Quem acompanhou o Encontro com Filmes – Mostra Foco I – no início da tarde desta terça, 26, conseguiu entender um pouco melhor o que os diretores quiseram dizer com seus curtas. Como explica Gabriela Luiza, “Drama Queen” é “um grande deboche”. A diretora esclareceu que o filme foi feito em um momento pré-pandemia, mas que não deixa de tratar da distopia mundial que o planeta enfrenta. “O humor é uma chave política e nos dá a possibilidade de acessar as pessoas mesmo quando elas estão rindo sem entender muito do porque do riso”, explica Gabriela Luiza diretora desse filme-ensaio que, segundo ela, era para ser um documentário.
“Em todos os meus filmes eu flerto com o fracasso e suas diversas variações. É uma forma de tentar sobreviver e transformar o fracasso em algo produtivo, que mantém o movimento diante da impotência e incapacidade que sinto de fazer coisas efetivas na minha vida e ao redor dela”, explica o baiano Marcus Curvelo, diretor de “A Destruição do Planeta Live”. A destruição do planeta e essa sensação de fracasso ficam evidente em outros filmes do diretor, segundo ele próprio.
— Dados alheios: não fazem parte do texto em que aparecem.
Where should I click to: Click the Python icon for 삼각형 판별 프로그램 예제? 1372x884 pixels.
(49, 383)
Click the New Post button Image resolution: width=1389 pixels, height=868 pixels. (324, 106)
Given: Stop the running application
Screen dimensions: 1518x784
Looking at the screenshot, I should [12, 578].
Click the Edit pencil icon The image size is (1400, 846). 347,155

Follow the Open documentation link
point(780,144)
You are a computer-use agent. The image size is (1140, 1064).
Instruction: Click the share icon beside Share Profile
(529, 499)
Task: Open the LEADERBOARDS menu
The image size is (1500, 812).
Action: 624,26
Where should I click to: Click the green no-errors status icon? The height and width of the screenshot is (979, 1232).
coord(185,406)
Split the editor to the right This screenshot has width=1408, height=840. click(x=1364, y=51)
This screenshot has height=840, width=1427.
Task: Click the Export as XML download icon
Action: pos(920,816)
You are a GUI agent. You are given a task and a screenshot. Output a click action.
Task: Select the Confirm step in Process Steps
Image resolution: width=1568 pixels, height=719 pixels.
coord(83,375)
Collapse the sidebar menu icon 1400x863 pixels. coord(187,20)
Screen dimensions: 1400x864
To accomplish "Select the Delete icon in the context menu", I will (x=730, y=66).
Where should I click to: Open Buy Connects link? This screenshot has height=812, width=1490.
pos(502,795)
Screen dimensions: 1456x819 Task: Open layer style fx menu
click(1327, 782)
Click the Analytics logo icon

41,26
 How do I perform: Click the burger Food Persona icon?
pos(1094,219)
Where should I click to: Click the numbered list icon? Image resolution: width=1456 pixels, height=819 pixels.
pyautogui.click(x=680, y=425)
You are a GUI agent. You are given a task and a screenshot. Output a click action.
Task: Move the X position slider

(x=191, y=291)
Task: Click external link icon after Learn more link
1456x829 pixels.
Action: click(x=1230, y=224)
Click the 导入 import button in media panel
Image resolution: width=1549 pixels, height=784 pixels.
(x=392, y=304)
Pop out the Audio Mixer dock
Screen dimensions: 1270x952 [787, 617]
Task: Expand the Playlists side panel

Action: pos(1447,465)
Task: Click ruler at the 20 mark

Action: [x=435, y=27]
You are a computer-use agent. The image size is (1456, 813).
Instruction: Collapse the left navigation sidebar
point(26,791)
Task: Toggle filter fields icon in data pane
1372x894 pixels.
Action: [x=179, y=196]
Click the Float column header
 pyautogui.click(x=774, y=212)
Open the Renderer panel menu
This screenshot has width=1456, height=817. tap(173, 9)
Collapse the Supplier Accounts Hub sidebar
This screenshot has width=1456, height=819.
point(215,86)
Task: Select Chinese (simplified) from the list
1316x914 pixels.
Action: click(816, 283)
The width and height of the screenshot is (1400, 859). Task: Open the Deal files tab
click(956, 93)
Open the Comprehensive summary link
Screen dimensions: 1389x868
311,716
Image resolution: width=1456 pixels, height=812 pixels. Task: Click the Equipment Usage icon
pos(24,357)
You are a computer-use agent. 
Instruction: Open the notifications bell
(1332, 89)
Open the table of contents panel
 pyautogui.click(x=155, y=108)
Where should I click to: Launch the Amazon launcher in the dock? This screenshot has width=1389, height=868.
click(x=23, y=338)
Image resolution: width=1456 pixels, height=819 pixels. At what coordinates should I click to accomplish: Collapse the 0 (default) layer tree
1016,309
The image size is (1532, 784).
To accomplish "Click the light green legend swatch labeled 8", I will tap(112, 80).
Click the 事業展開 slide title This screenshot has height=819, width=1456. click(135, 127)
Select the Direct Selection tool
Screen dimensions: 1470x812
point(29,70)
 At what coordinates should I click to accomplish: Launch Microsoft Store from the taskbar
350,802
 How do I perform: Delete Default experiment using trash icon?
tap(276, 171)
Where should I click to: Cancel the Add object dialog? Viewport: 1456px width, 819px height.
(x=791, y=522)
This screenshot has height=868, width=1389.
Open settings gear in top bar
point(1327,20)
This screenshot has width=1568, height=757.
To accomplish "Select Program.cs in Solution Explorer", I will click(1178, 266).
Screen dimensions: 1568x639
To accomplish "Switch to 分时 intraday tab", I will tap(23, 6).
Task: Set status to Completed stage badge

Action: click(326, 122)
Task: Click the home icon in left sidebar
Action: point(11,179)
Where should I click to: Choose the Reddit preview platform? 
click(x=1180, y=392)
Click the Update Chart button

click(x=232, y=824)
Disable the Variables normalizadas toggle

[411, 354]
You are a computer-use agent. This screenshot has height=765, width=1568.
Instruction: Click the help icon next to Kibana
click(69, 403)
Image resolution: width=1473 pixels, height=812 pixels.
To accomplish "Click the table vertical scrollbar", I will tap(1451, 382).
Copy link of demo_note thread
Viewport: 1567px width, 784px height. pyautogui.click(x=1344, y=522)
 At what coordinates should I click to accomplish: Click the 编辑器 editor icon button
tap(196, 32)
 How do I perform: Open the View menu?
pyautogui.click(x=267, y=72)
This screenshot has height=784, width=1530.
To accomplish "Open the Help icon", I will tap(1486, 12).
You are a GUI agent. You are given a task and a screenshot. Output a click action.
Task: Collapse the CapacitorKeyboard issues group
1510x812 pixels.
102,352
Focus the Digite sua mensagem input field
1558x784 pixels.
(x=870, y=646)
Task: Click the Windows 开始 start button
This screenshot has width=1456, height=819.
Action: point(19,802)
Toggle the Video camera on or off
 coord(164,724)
Não é fácil entender o processo de criação porque ele é único de cada artista e traz sempre seus dramas pessoais diante da vida que está aí e suas percepções do mundo. E levando em consideração o momento que passamos em função da pandemia, não podíamos esperar menos do que “fritação” nos curtas, mas alguns extrapolam. Este é o caso de “Lambada Estranha”, dirigido por Luisa Marques. O filme se passa dentro de uma piscina icônica de um prédio de Santa Teresa no Rio de Janeiro. A piscina do Raposão, como é chamada pelos moradores do bairro, é o cenário da chegada de extraterrestres em mundo sem água e pegando fogo. Os personagens dançam ao som da lambada, ritmo que caiu no gosto popular no final da década de 80, e pronto. Alguns efeitos de fogo e raios dão o toque para a tal destruição do mundo.
Questionada na roda de conversa do por que tratar o universo da gravidez em um mundo caótico e em destruição, Jasmim Tanucci explicou que essa ideia partiu de uma frase dita por uma tia que sempre a cobrava de ter filhos. “Quando encontrei essa minha tia no dia que o céu ficou escuro em São Paulo em plena tarde e ela me disse para não ter filhos nesse mundo, aquilo ficou martelando na minha cabeça e assim surgiu o curta”, explica. O filme mostra o medo de ter um filho em meio às incertezas vividas pelo planeta e cenas sutis anunciam essa destruição, como a morte do papagaio e de outro pássaro, pessoas doentes no hospital, o céu escuro, os andares apressados.
Quatro curtas distintos com temática semelhante: a destruição. Mas este não é um privilégio desses quatro curtas. A imagem de um pós-mundo, do caos, do medo, da incerteza, permeia a maioria dos 70 curtas selecionados na Mostra Foco. O vencedor será escolhido pelo júri oficial e levará o Troféu Barroco.